-- Default text format (human readable)
EXPLAIN SELECT * FROM orders WHERE customer_id = 42;
-- With actual execution stats (runs the query)
EXPLAIN (ANALYZE, BUFFERS) SELECT * FROM orders WHERE customer_id = 42;
-- Full verbose output with all options
EXPLAIN (ANALYZE, BUFFERS, VERBOSE, FORMAT TEXT) SELECT * FROM orders WHERE customer_id = 42;
-- JSON format for programmatic parsing
EXPLAIN (ANALYZE, BUFFERS, FORMAT JSON) SELECT * FROM orders WHERE customer_id = 42;
-- YAML format
EXPLAIN (ANALYZE, BUFFERS, FORMAT YAML) SELECT * FROM orders WHERE customer_id = 42;
Seq Scan on orders (cost=0.00..4821.00 rows=1000 width=64)
^ ^ ^ ^
| | | estimated avg row width (bytes)
| | estimated output rows
| total cost (return last row)
startup cost (return first row)
(actual time=0.042..18.340 rows=987 loops=1)
^ ^ ^ ^
| | | number of times node executed
| | actual rows returned
| actual time to return last row (ms)
actual time to return first row (ms)
Startup cost vs total cost: An index scan on a large table may have a high startup cost (building the bitmap) but low total cost per row. Nested loops favor low startup cost. A sort node has startup cost = full sort cost because no rows are returned until sorted.

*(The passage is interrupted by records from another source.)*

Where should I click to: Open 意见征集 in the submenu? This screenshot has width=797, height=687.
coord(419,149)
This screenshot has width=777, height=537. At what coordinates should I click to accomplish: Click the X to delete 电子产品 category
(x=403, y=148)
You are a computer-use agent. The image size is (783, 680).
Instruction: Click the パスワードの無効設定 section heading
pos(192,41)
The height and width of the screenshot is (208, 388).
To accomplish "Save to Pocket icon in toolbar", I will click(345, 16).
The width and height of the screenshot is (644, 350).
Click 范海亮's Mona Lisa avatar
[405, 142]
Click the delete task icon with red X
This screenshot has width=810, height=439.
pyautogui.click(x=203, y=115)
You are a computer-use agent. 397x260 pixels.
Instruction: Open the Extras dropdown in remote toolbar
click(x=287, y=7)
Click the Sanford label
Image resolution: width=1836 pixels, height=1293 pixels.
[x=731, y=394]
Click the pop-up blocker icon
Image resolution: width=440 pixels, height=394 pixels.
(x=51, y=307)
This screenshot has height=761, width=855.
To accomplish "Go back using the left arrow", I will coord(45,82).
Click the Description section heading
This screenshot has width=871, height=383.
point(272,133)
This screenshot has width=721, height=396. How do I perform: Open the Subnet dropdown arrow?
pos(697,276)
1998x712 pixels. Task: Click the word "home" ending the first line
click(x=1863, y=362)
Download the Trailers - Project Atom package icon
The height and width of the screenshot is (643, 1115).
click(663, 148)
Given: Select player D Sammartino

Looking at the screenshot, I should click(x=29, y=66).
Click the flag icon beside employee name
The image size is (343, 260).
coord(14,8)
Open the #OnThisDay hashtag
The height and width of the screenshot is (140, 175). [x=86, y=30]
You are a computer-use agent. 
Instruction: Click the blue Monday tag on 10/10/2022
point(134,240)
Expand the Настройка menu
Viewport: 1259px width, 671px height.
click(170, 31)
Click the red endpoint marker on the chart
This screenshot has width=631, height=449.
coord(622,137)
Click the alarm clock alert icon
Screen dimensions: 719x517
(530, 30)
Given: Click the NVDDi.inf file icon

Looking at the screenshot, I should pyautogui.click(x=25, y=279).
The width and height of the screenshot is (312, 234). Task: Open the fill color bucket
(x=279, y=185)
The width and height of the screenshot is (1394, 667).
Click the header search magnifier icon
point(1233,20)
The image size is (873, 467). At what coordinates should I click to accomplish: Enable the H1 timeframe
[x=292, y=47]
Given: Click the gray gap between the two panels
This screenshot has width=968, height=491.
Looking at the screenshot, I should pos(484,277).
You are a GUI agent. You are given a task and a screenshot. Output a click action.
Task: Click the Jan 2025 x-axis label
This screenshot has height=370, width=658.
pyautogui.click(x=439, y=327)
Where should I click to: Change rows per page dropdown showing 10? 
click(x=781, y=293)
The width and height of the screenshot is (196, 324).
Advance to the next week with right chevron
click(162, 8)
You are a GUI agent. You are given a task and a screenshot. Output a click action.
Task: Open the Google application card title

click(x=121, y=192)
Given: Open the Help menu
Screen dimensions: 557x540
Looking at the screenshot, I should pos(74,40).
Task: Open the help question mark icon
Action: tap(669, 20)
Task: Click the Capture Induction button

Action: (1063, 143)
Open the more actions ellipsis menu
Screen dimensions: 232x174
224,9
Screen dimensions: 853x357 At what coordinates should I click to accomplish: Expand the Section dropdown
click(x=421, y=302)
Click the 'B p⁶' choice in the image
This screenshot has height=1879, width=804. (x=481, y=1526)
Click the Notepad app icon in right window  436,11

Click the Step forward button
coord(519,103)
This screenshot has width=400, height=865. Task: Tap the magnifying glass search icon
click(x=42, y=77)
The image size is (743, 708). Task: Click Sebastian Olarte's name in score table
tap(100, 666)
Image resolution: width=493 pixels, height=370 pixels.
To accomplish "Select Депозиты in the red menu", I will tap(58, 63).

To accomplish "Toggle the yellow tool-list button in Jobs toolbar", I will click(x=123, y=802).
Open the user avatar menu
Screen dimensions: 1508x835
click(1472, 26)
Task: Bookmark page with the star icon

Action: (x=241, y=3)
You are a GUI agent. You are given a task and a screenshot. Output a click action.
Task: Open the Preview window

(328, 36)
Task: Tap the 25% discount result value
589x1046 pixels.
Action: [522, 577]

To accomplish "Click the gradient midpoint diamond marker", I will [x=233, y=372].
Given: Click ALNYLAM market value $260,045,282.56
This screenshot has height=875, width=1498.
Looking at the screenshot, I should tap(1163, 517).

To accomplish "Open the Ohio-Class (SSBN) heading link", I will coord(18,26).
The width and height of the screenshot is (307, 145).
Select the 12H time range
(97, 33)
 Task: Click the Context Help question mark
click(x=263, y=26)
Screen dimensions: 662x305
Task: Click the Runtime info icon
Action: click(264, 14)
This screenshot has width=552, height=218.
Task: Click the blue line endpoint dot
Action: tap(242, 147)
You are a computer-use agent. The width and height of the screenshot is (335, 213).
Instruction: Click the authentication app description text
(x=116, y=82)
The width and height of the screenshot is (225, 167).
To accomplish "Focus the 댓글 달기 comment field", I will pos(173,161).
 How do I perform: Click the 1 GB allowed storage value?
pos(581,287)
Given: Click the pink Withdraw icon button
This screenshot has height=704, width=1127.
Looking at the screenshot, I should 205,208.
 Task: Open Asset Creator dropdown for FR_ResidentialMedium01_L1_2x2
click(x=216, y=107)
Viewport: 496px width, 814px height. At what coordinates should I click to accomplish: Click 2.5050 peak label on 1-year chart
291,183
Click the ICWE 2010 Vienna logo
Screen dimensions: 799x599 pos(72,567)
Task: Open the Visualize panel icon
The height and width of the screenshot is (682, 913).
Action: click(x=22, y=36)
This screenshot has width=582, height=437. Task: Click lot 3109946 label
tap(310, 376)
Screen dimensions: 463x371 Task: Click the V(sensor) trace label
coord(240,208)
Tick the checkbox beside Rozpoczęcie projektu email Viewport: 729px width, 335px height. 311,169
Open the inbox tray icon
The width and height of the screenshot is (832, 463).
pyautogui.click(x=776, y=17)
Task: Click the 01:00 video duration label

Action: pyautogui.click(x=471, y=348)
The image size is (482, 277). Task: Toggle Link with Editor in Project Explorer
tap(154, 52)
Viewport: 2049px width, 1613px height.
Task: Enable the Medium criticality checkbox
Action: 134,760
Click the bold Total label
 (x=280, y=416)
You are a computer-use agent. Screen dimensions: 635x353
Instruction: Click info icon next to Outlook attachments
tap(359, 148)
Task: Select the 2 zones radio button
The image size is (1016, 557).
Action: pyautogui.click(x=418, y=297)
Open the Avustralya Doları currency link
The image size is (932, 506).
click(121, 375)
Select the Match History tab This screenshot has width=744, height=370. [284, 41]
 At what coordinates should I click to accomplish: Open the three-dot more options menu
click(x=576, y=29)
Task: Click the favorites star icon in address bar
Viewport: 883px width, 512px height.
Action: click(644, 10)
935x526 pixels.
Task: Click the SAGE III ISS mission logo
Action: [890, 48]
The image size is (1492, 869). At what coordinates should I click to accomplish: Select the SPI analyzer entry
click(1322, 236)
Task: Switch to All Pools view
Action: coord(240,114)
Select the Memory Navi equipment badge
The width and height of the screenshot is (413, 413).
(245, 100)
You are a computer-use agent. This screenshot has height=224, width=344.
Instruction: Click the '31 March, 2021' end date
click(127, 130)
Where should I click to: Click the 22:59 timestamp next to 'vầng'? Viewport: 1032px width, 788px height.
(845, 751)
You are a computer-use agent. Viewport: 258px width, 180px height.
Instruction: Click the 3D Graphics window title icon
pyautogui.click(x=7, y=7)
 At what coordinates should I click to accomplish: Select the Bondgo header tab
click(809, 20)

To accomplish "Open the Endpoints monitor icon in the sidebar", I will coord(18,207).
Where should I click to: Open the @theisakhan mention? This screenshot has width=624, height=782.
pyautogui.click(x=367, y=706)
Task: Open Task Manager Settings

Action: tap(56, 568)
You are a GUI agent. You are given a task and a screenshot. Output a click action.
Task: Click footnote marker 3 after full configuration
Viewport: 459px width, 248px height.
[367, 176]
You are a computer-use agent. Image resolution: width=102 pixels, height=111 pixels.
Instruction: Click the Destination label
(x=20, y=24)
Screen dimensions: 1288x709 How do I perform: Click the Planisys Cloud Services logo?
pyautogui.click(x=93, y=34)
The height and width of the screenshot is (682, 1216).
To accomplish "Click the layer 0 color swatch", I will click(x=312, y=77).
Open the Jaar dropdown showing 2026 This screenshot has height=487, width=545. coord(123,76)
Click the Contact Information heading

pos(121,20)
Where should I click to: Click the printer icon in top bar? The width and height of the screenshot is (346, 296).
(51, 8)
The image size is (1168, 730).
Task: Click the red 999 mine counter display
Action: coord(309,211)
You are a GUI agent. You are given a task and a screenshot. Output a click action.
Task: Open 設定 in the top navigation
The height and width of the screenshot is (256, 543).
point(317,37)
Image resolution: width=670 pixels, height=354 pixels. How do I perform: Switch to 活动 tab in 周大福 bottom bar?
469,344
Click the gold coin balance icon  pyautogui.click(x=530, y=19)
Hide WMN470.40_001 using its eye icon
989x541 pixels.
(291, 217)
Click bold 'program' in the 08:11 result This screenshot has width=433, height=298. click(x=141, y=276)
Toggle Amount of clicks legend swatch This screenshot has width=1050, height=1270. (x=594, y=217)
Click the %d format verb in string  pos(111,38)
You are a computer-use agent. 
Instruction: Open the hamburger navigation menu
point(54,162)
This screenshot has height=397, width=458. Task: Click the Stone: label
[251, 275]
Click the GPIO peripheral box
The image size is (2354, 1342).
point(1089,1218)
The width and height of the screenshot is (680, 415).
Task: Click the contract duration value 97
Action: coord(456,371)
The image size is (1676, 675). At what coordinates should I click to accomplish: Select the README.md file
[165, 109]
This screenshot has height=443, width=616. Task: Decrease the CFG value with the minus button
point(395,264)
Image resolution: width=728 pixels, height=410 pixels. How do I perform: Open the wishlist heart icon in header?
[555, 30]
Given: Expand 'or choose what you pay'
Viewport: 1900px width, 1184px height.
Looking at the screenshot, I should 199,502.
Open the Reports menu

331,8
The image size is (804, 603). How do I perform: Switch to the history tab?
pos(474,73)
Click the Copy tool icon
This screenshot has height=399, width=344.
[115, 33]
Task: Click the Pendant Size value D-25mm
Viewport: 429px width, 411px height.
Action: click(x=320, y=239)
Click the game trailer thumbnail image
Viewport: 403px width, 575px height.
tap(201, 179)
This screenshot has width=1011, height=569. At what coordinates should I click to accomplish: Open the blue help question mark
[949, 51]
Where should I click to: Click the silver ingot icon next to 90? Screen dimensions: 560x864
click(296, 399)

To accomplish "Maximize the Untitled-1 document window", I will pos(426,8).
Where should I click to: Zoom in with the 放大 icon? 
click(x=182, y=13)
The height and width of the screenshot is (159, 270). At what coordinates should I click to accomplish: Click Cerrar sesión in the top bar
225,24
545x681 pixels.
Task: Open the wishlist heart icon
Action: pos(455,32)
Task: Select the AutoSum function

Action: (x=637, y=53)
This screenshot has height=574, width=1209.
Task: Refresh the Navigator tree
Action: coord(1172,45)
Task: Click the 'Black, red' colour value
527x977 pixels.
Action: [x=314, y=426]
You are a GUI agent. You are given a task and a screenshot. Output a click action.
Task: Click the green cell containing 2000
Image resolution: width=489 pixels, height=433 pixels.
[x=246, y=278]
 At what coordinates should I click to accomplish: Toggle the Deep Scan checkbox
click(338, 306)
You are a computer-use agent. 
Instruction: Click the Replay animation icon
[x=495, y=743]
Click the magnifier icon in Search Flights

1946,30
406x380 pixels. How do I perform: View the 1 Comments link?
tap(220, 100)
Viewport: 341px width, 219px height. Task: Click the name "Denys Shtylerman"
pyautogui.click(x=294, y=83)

Loops: When a node has loops=N, the actual time is per-loop average and actual rows
is per-loop average. Multiply by loops to get totals. This matters for nested loop inners.
-- Identify row estimate errors (poor estimates = bad plans)
-- Look for large divergence between "rows=X" and "actual rows=Y"
-- A 10x+ difference warrants investigation via ANALYZE or statistics adjustments
Buffers: shared hit=1024 read=256 dirtied=10 written=5
^ ^ ^ ^
| | | pages written to disk
| | pages modified during query
| pages read from disk (cache miss)
pages served from shared_buffers (cache hit)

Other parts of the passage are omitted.